I gained a few unwanted lbs last year in nursing school
too, so I developed a small plan to do something about it. I just wanted to share what I've got so far and ask for any and all tips for good nutrition. I work full-time and go to school full-time and I can't afford to not be at my best, physically and mentally! Here's a list of healthy snacks that I personally think taste great. I plan to keep a few of them in my backpack during a long day of classes so that I have something to snack on or eat for lunch inbetween classes.
unsweetened applesauce w/cinnamon sprinkled over it
yogurt (plain + your own fruit, or low-cal yogurt)
1 slice whole wheat bread + thin layer peanut butter
1 ziplock bag of dry cheerios
raisins (small boxes are handy for putting in your backpack to cope with a sugar craving)
almonds (unsalted, unroasted - pleasantly sweet and satisfying. only a few can fill you up!)
hard boiled eggs (i just eat the whites, the yellow parts don't taste good to me and have quite a bit of cholesterol)
pretzels and mustard
any piece of fruit
my trusty water bottle that I can refill at any water fountain should I need to
I've tried to just drink pure water lately with just the occasional cup of 100% fruit juice. I've felt better and it hasn't really been a challenge. If we go to a restaurant and I really feel like I want a soda, I just order a diet soda, and try not to overdo it on the refills because I know it can't be that great for me.
When studying I drink quite a bit of room temperature water. It helps me focus and gives me something to do besides munch on chips or candy. I also like to take a 5 min break every hour or so just to walk around and rest my brain. I heard that drinking too much water could cause damage/stress on your kidneys so, as always, keep things in moderation and listen to your body.
Did you know...
"hydrogenated" or "partially hydrogenated vegetable oil" of any sort is basically Crisco!? Now go check through your cereals, boxes of snack crackers (even the healthy ones!), and so forth and feast your eyes on what you are really putting into your body.
Consuming white bread, white flour, and white pasta can make your blood glucose go up more than consuming the equivalent amount of pure table sugar. Whole wheat is a much better route and make sure your bread or pasta says "Whole wheat" and not just "Wheat." Lots of the stuff that is simply labeled "Wheat" is dyed with caramel and made with whole flour combined with white.
My husband always complained about whole wheat pasta in the past because the texture is different and it's sort of rough and grainy.
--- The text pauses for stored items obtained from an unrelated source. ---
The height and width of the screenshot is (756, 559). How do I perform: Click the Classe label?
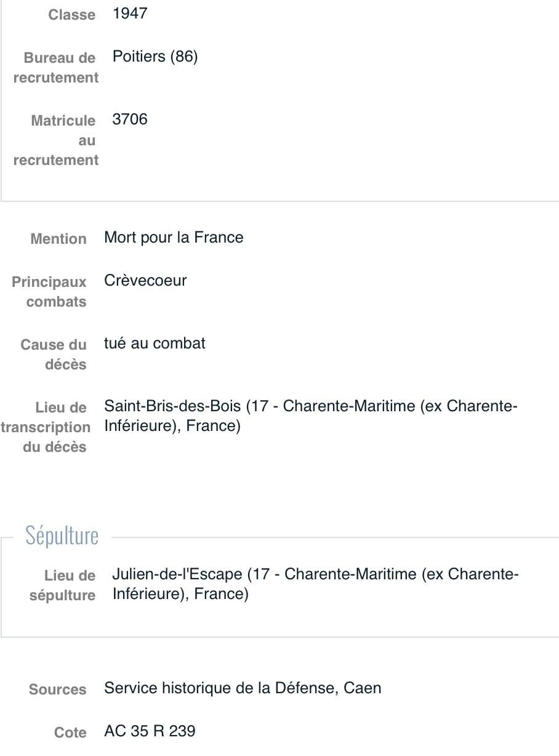(72, 15)
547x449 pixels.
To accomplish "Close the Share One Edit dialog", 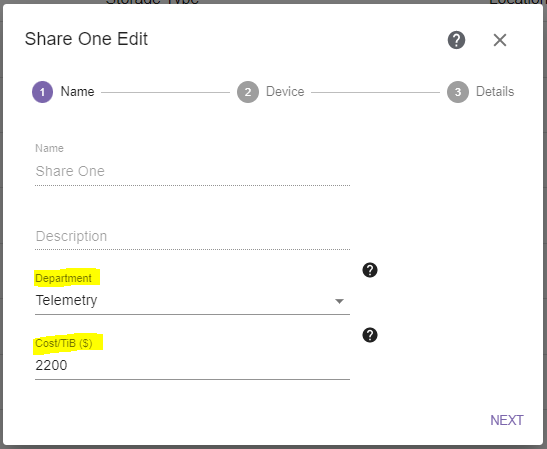I will [x=500, y=40].
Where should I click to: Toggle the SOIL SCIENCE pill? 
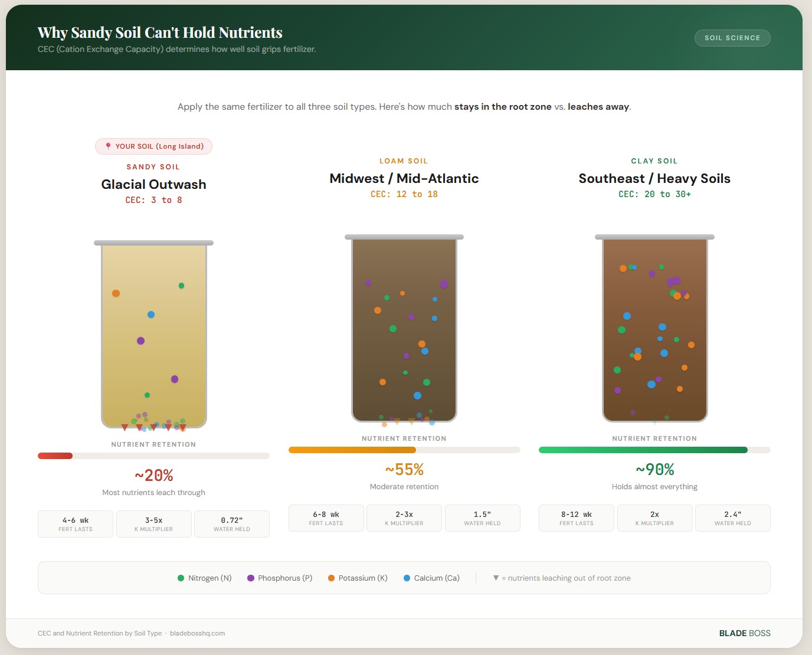point(732,38)

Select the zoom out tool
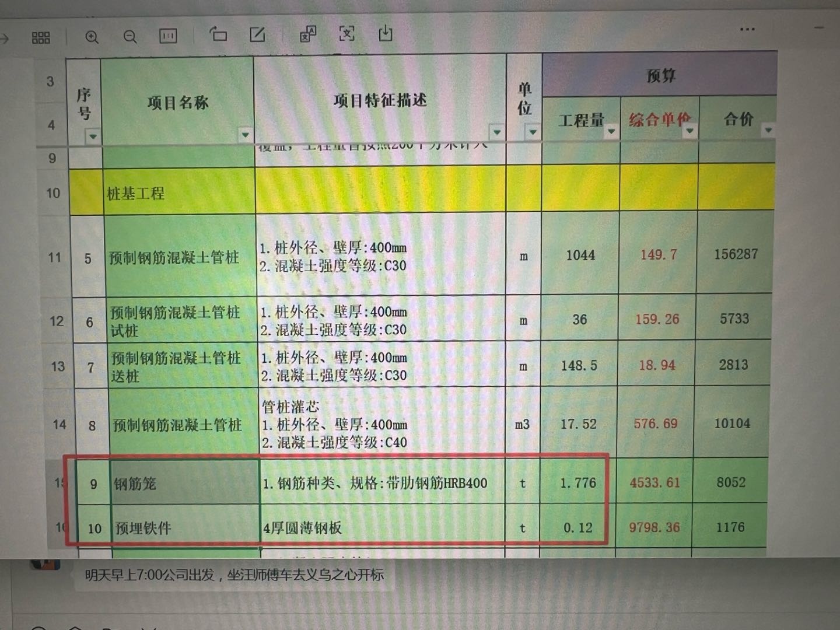[130, 37]
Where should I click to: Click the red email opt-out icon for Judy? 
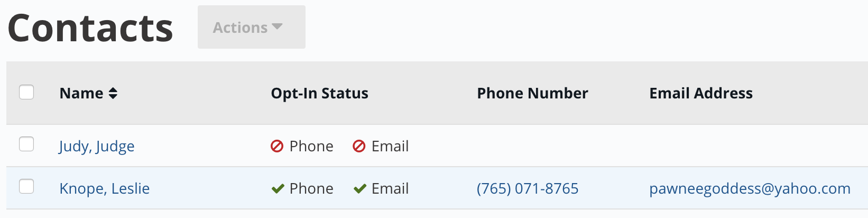point(359,146)

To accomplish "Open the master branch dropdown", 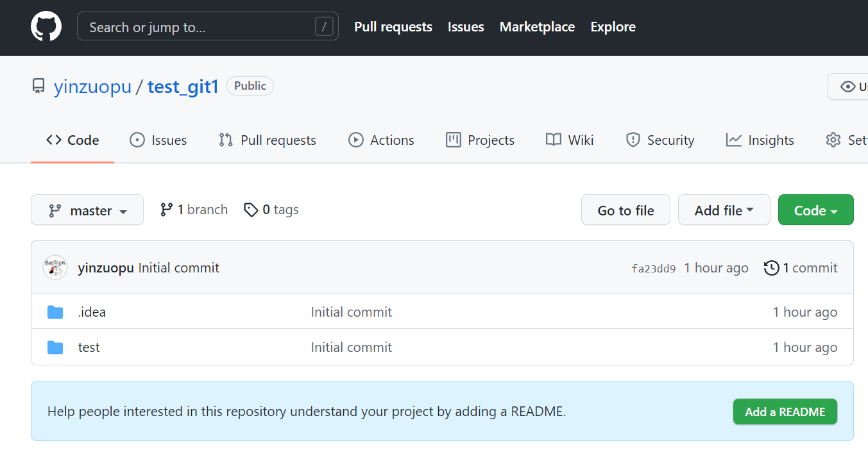I will coord(87,210).
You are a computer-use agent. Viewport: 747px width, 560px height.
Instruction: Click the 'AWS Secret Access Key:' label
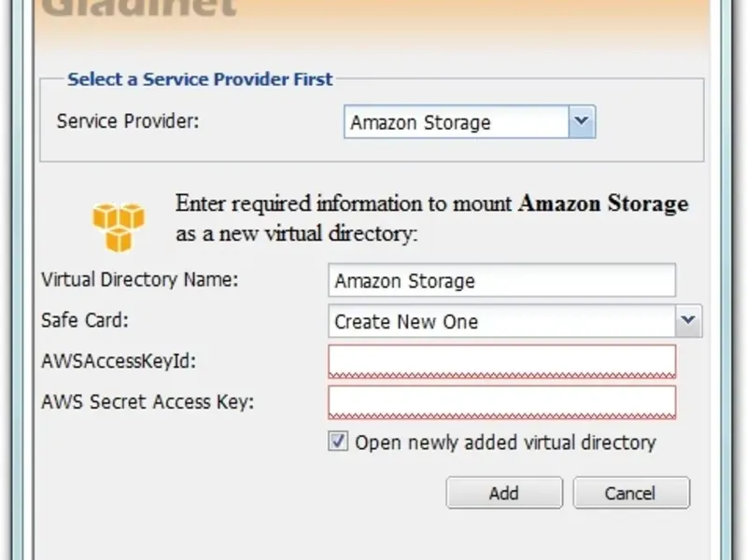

I decided to mix half whole wheat pasta and half the regular old white pasta and he had no clue. It's a great way to start out slow if you have a family to please at the dinner table.
That's all I've got for now.
What are your tips (big and small) for healthy eating?
Jan 5, '05
One of the docs who has a nutrition program for combatting heart disease (one other is Dr. Dean Ornish--whose program includes meditation, etc.)--Dr. John McDougall -- has packaged meals in those "just add hot water" cups. His meals are vegan, low fat, low sodium -- what you would want and expect for a "heart healthy" meal -- and quite reasonable (compared to, say, eating in the school cafeteria or eating fast food).
You can find them at:
P.S. -- when I went to give blood and had too little iron (by 1%!), one of the high-iron foods they recommended was Grape Nuts. It has an amazing amount of iron in it. So, crunching on Grape Nuts is a possible idea, and I did quite a bit of that over break. While it's no longer a concern for me, may be something to consider for "that time of the month".